#### PROBLEM 1
From the attorney general's opinion on campus music performances, copy the passage between "Office of the" and "works at state colleges and universities.", inclusive.
#### PROBLEM 2
In the attorney general's opinion on campus music performances, what two things is the yearly blanket licensing fee based on?
#### PROBLEM 3
Write the next part of the attorney general's opinion on campus music performances, picking up after its last sentence.

Office of the Attorney General
Honorable Lloyd D. Vincent
Opinion No. H-1260
Re: Application of Copyright Revision Act of 1976 to performances of musical works at state colleges and universities.
Dear President Vincent:
You inquire about the application of federal copyright law to musical performances at state colleges and universities. The Copyright Revision Act of 1976, 17 U.S.C. ss 101-810, gives a copyright owner the exclusive right to authorize the public performance of his musical works, subject to the Fair Use Doctrine and certain specific exceptions. 17 U.S.C. ss 106(4); 107; 110. Other persons who wish to perform copyrighted music publicly must secure the copyright holder's permission, usually by paying him a licensing fee. See 17 U.S.C. s 501(a).
Many copyright owners have authorized private performing rights organizations, the American Society of Composers, Authors, and Publishing (ASCAP) and Broadcast Music, Inc. (BMI), to license their works. These organizations have asked state supported colleges and universities to sign blanket licensing agreements, which require the payment of a yearly fee in exchange for the right to perform any composition in the society's repertory. The fee is based on the institution's enrollment and the number of major concerts it holds each year.
You first ask whether state supported colleges and universities must secure permission for the performance of copyrighted works on campus. Although prior law required a license only when a performance was 'for profit,' Act of July 30, 1947, ch. 391, s 104, 61 Stat. 652; see also Annot., 23 A.L.R. Fed. 974 (1975), the new law also requires licensing for nonprofit performances, with certain specific exceptions. The following provisions are most relevant to your questions:
Notwithstanding the provisions of section 106 [17 U.S.C. s 106], the following are not infringements of copyright:
(1) performance or display of a work by instructors or pupils in the course of face-to-face teaching activities of a nonprofit educational institution, in a classroom or similar place devoted to instruction . . .;
. . . .
(4) performance of a nondramatic literary or musical work otherwise than in a transmission to the public, without any purpose of direct or indirect commercial advantage and without payment of any fee or other compensation for the performance to any of its performers, promoters, or organizers, if--
(A) there is no direct or indirect admission charge; or
(B) the proceeds, after deducting the reasonable costs of producing the performance, are used exclusively for educational, religious, or charitable purposes and not for private financial gain, except where the copyright owner has served notice of objection to the performance under the following conditions;
(i) the notice shall be in writing and signed by the copyright owner or such owner's duly authorized agent; and
(ii) the notice shall be served on the person responsible for the performance at least seven days before the date of the performance, and shall state the reasons for the objection; and
(iii) the notice shall comply, in form, content, and manner of service, with requirements that the Register of Copyrights shall prescribe by regulation;
17 U.S.C. s 110. Section 110(2) exempts the performance of musical works in certain instructional broadcasts.

#### MATERIAL PROVIDED
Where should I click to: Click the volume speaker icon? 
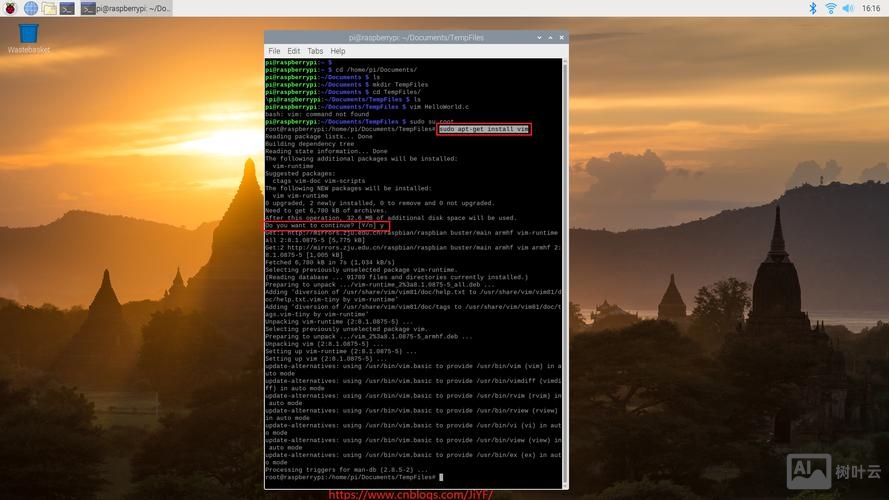tap(848, 8)
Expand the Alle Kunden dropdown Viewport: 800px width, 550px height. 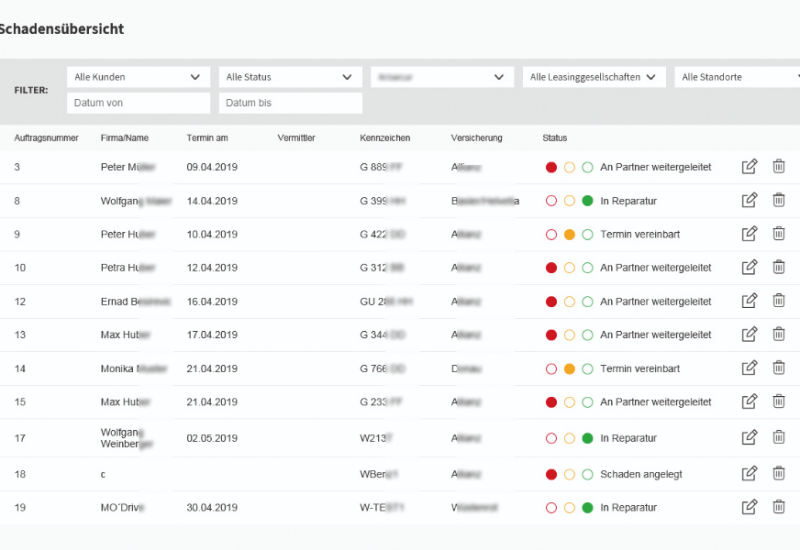(x=138, y=77)

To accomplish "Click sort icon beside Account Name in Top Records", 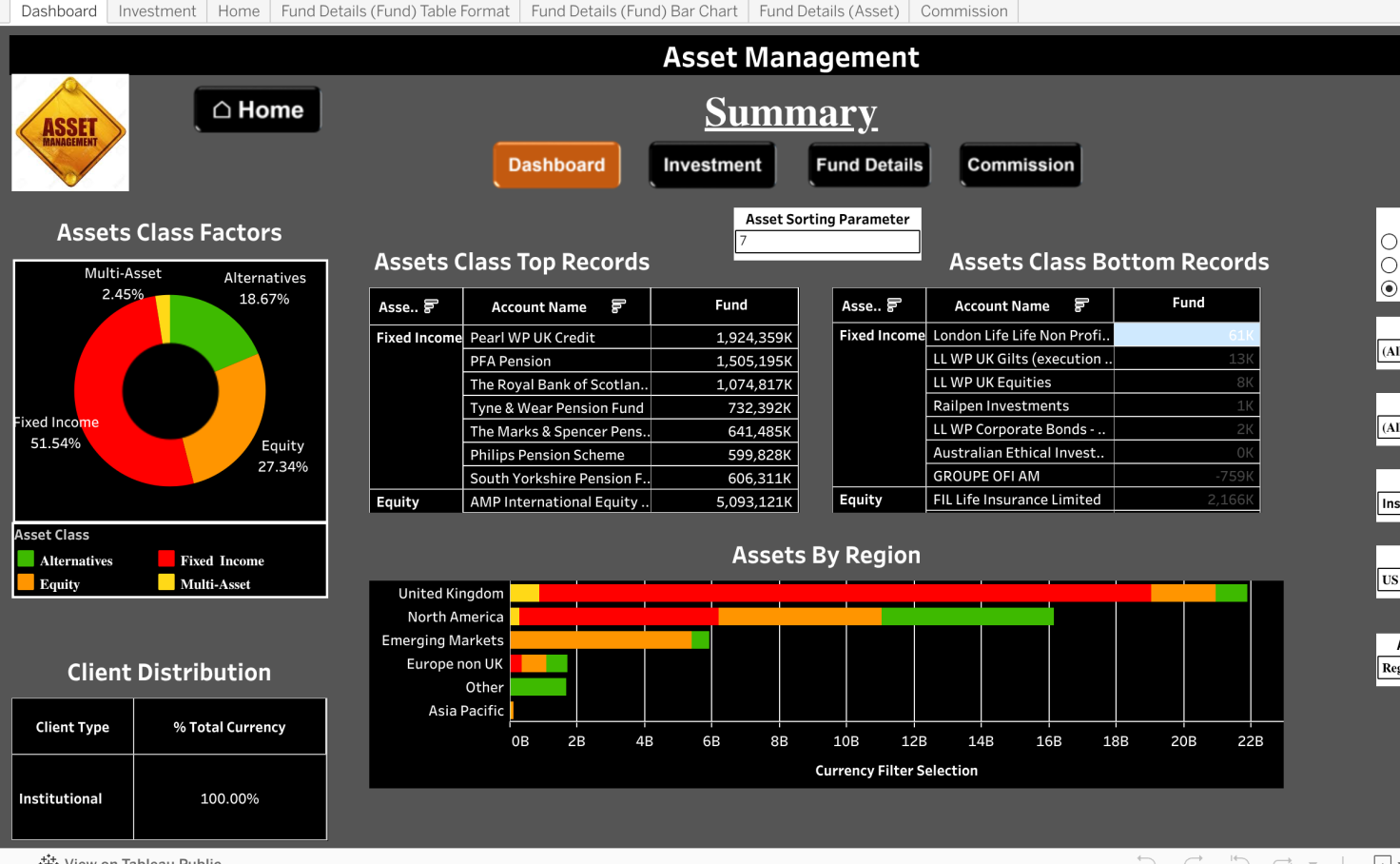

#### FINAL RESULT 1
Office of the Attorney General
Honorable Lloyd D. Vincent
Opinion No. H-1260
Re: Application of Copyright Revision Act of 1976 to performances of musical works at state colleges and universities.

#### FINAL RESULT 2
The institution's enrollment and the number of major concerts it holds each year.

#### FINAL RESULT 3
In our opinion, these provisions do not exempt all uses of copyrighted music which customarily occur at state colleges and universities. Section 110(1) excepts the performance of a work in the course of face-to-face teaching activities. The exempted teaching activities do not include performances given for the entertainment of any part of the audience. H. R. Rep. No. 1476, 94th Cong., 2d Sess. 81 (1976) reprinted in  U.S. Code Cong. & Ad News 5659, 5695 [hereinafter cited as H. R. Rep. No. 1476]. Section 110(4) states the conditions under which an institution may hold noninstructional public performances without securing permission to use copyrighted works. There are two threshold conditions. The performance must be (1) without the purpose of direct or indirect commercial advantage and (2) without payment of a fee or compensation to any performer, promoter, or organizer. The first condition requires that the performance be nonprofit; a free performance sponsored in connection with a profit-making enterprise is 'for profit.' H. R. Rep. No. 1476 at 85; see Herbert v. Stanley Co., 242 U.S. 591 (1917) (performance of music in restaurant to entertain guests was public performance). The second condition is designed to prevent the free use of copyrighted material where fees or percentages are paid to performers, promoters, and producers. H. R. Rep. No. 1476 at 85. However, it does not prevent the free use of copyrighted material where the performers and organizers receive a salary for duties encompassing the performance instead of being paid directly for the performance. A legislative report gives as an example a school orchestra performance directed by a music teacher who receives an annual salary. Id. In the case of colleges and universities, musical performances in which salaried employees participate as organizers, directors or performers would fit the second condition. However, if an outside performer receives a fee for an appearance, the second condition would be violated, and permission for his use of copyrighted material would have to be secured.
Once the threshold conditions in section 110(4) are satisfied, one of two additional standards must also be met. Either there must be no direct or indirect admission charge, or the proceeds must be 'used exclusively for educational, religious, or charitable purposes and not for private financial gain.' Thus, a university could charge admission for a concert by the student orchestra, but would not have to seek permission to use copyrighted music if the proceeds were used for bona fide educational purposes. H. R. Rep. No. 1476 at 86. Section 110(4)(B) empowers the copyright owner to stop a performance for which admission is charged by serving notice on the person responsible for it at least seven days in advance. The burden is on the copyright owner to object in accordance with procedures established by federal regulations. See 42 Fed. Reg. 64, 684 (1977) (to be codified as 37 C.F.R. s 201.13(c)); 17 U.S.C.A. (Supp. 1978). Whether the proceeds of concert admission fees are used for educational purposes must be determined on the facts of each case.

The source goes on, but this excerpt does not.